# Task data
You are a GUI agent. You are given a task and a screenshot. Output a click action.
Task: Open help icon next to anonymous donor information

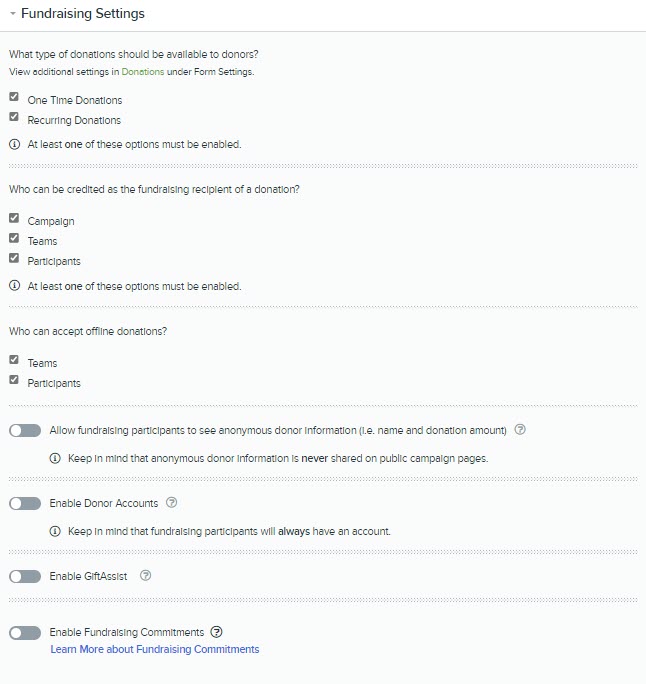[x=520, y=430]
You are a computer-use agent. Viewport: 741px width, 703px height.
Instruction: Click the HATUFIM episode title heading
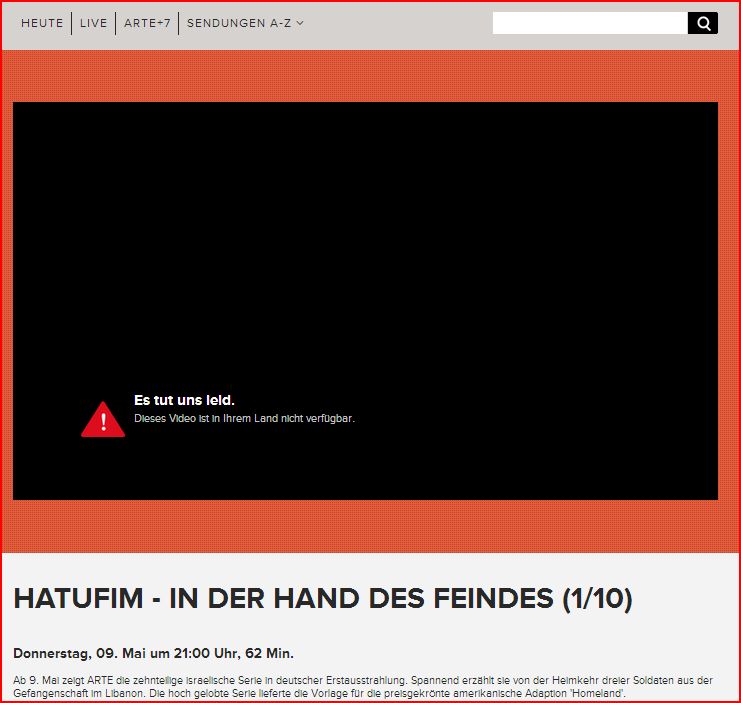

# Required action
Once a line of the records is found to contain "agent", copy it out.

# Solution
You are a GUI agent. You are given a task and a screenshot. Output a click action.
You are a computer-use agent. Viewport: 741px width, 703px height.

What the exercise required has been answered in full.